[Pixel coordinate grounding data]
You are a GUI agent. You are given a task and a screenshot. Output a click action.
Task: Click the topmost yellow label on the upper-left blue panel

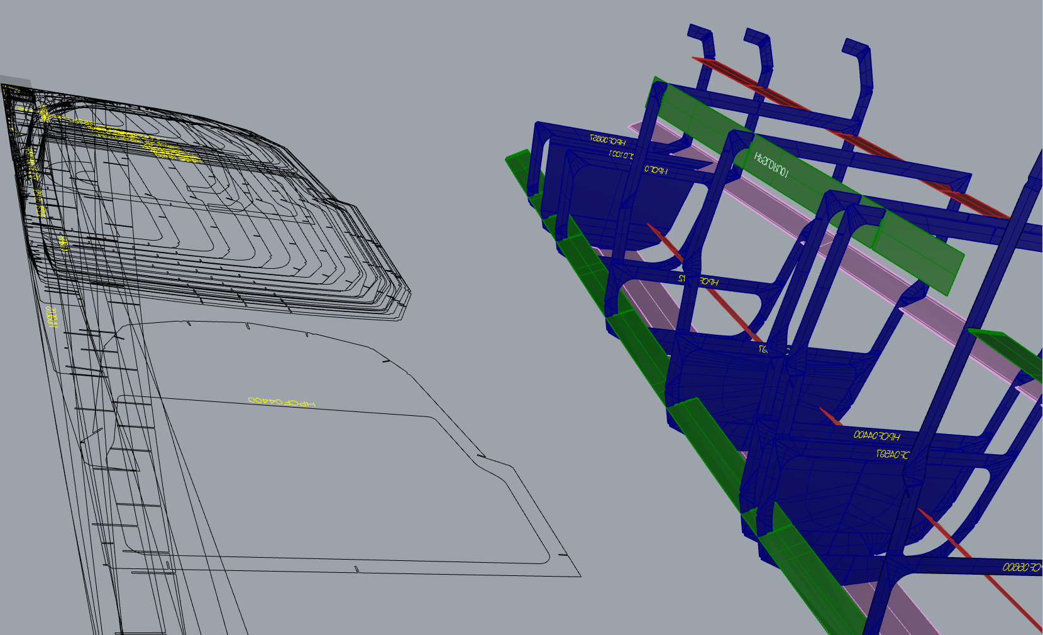(607, 140)
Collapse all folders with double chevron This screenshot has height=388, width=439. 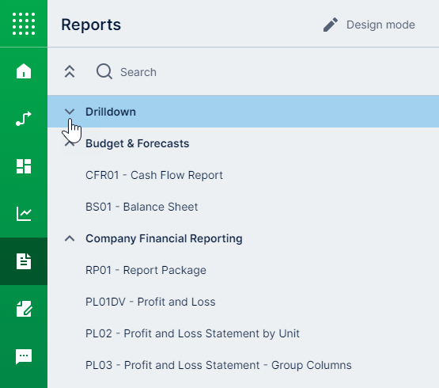pos(70,71)
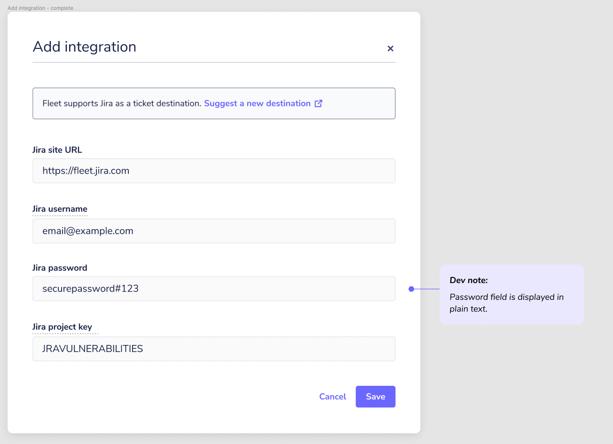The height and width of the screenshot is (444, 613).
Task: Click the Dev note annotation card
Action: tap(511, 294)
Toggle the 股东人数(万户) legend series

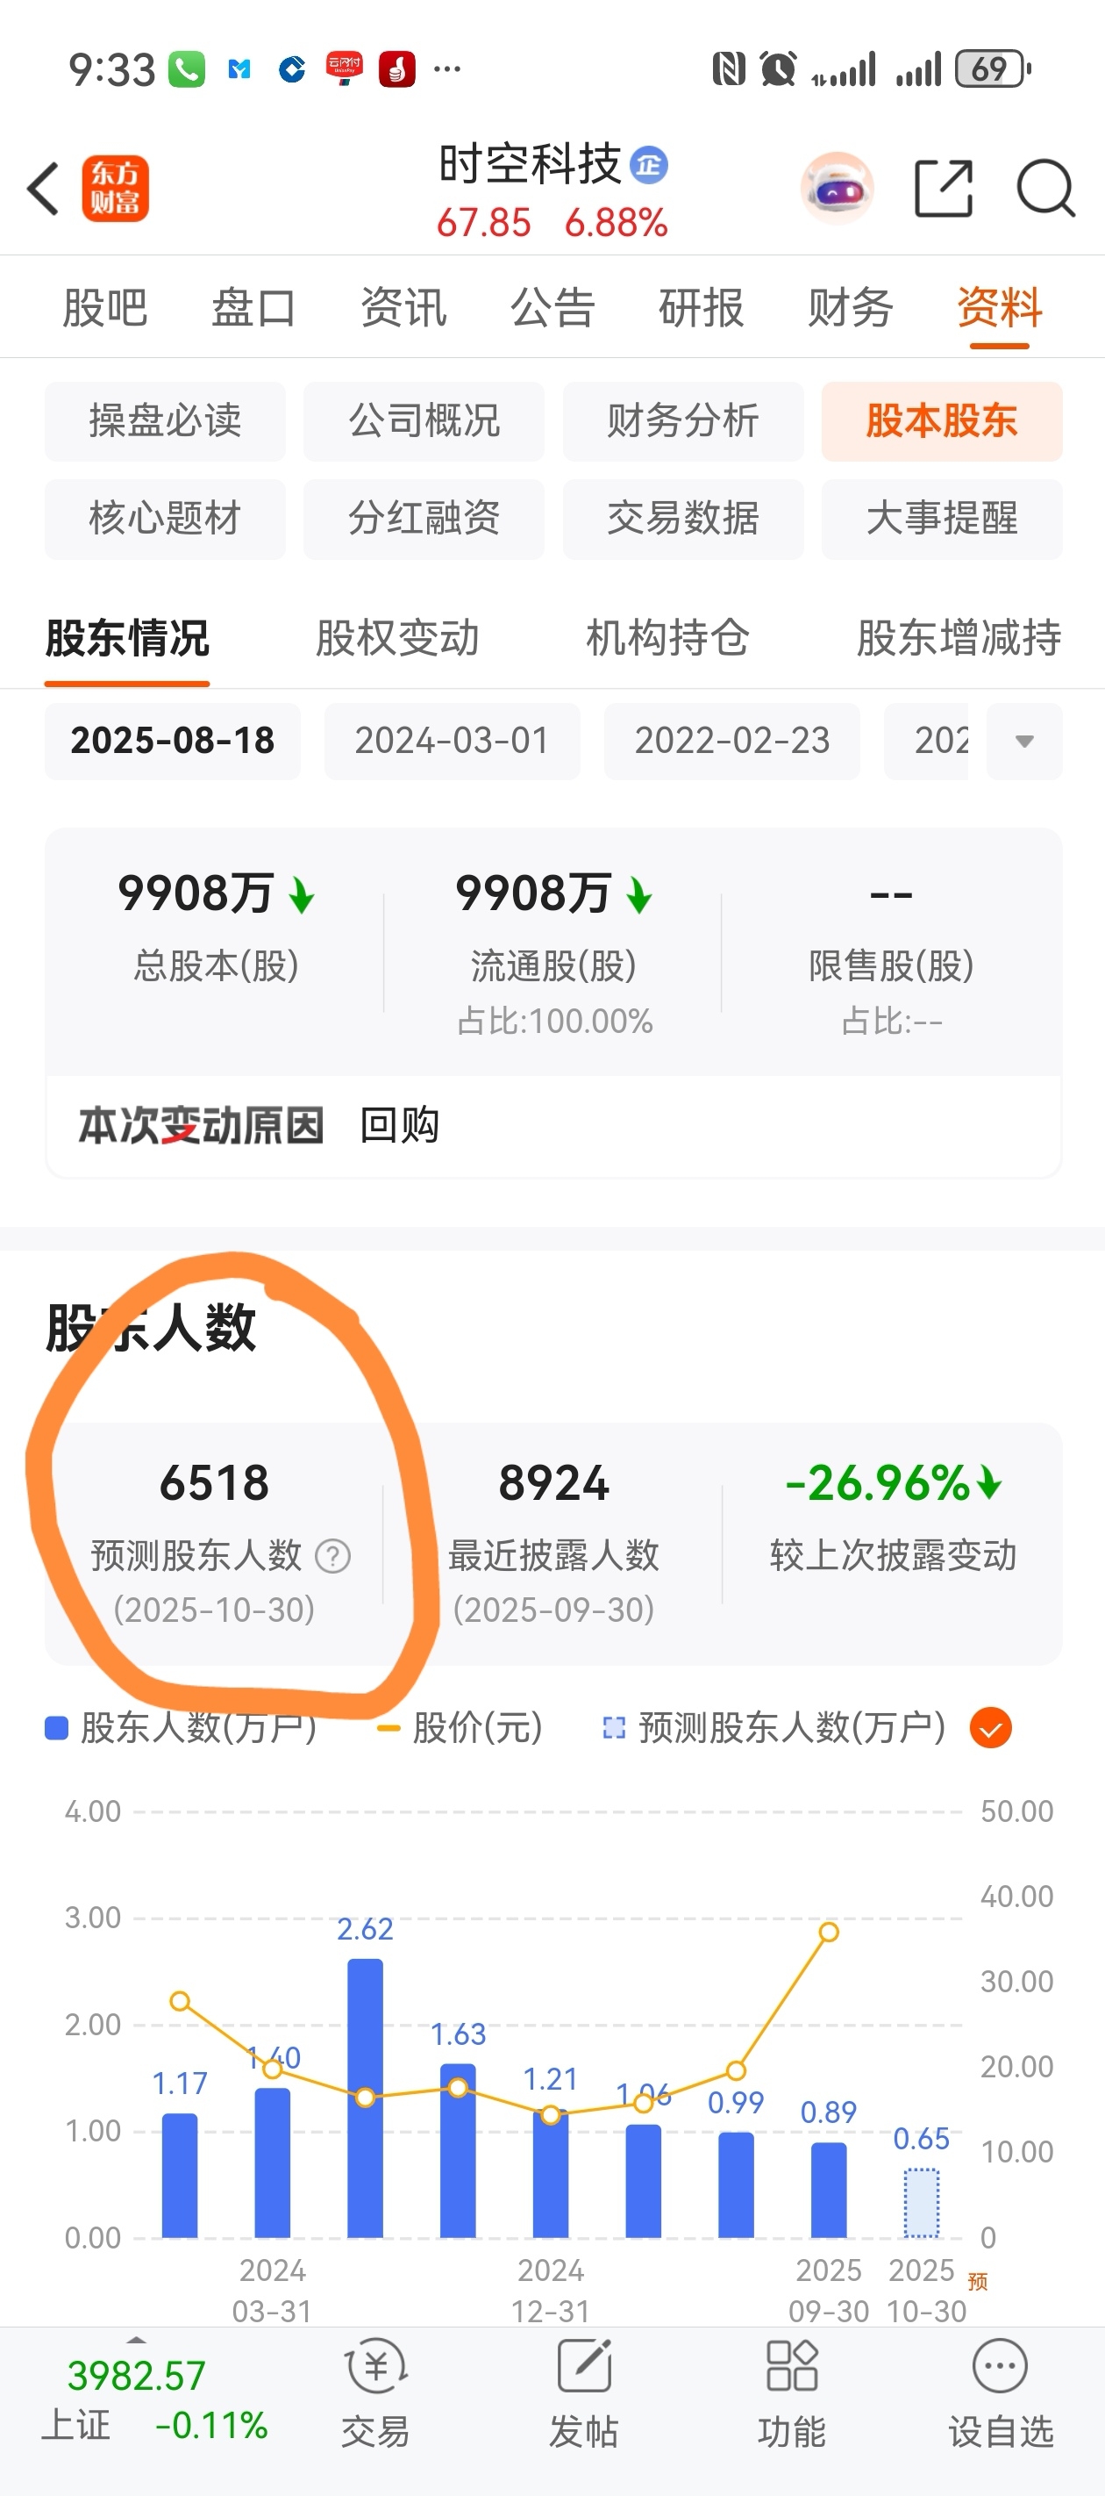180,1728
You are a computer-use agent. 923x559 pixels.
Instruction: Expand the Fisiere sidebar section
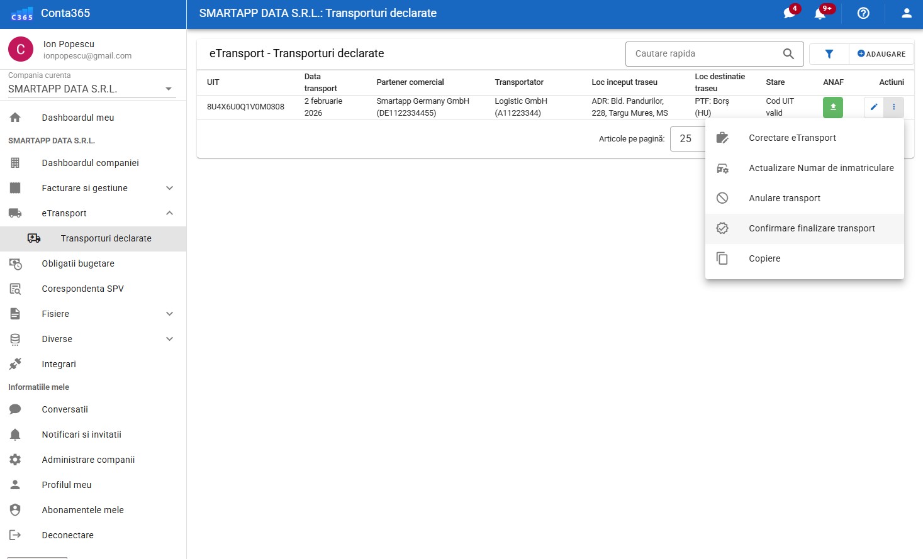pyautogui.click(x=169, y=314)
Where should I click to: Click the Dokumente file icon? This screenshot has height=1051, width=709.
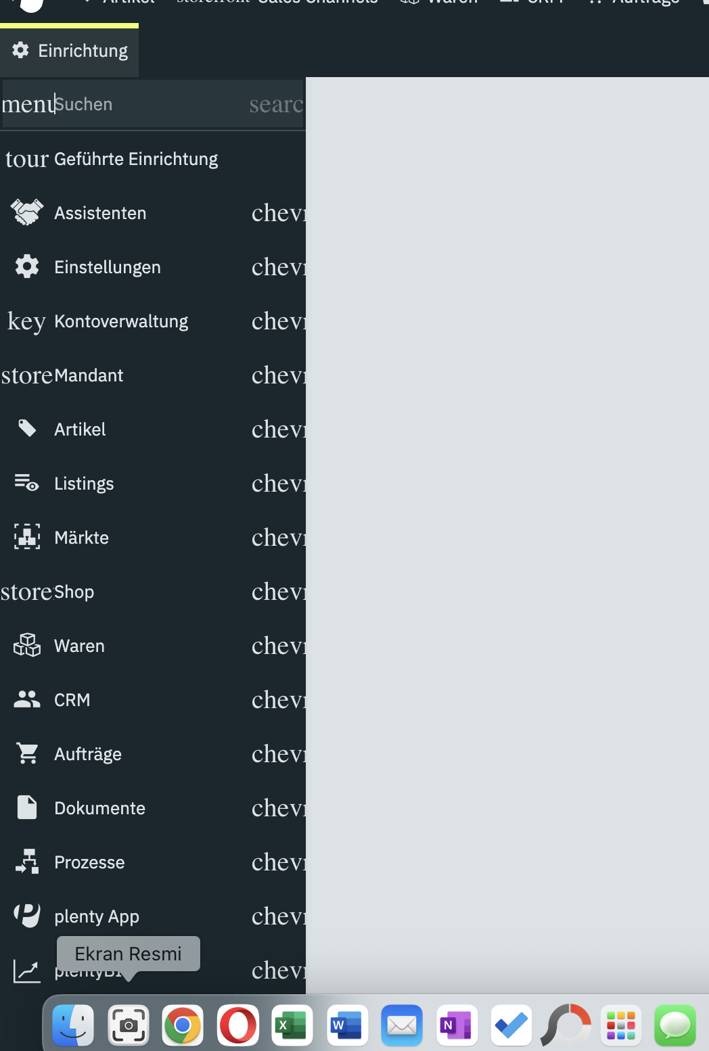click(27, 808)
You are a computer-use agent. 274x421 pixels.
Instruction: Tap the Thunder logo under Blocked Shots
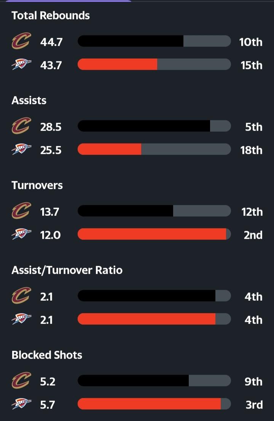click(x=21, y=404)
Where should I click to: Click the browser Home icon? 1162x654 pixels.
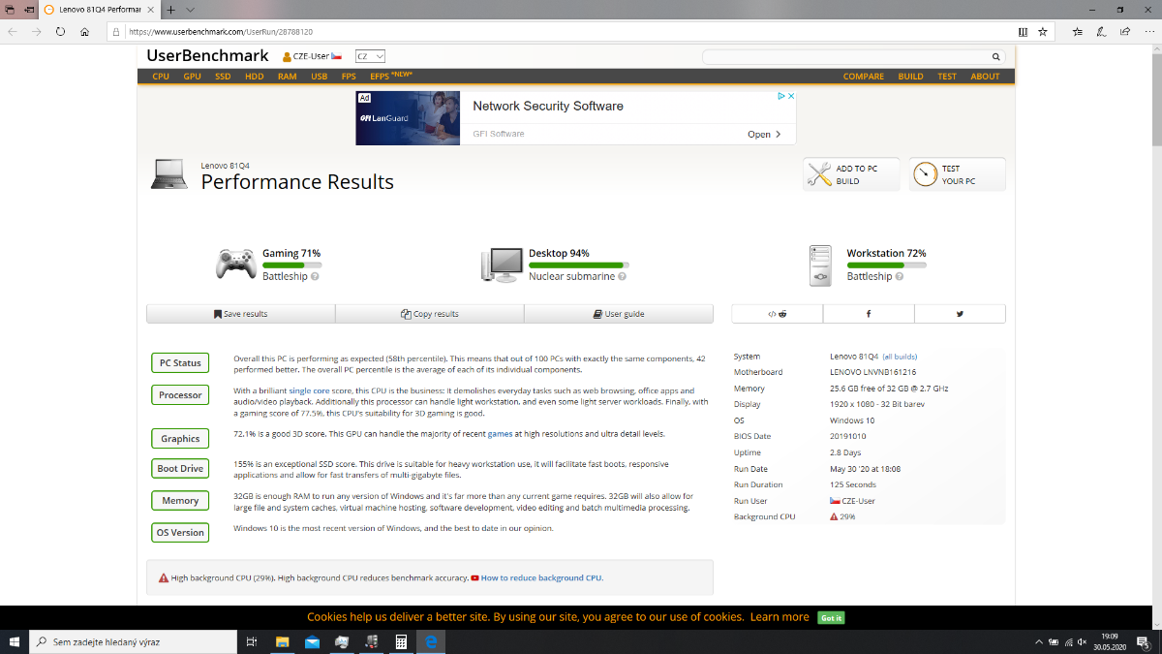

→ What the exercise asks:
Omit the pictures and retype exactly the lines from the one containing "You are a computer-use agent. 274x421 pixels." through the end of the entries above.

→ Solution to this exercise:
You are a computer-use agent. 274x421 pixels.
Instruction: Tap the Thunder logo under Blocked Shots
click(x=21, y=404)
Where should I click to: Click the browser Home icon? 1162x654 pixels.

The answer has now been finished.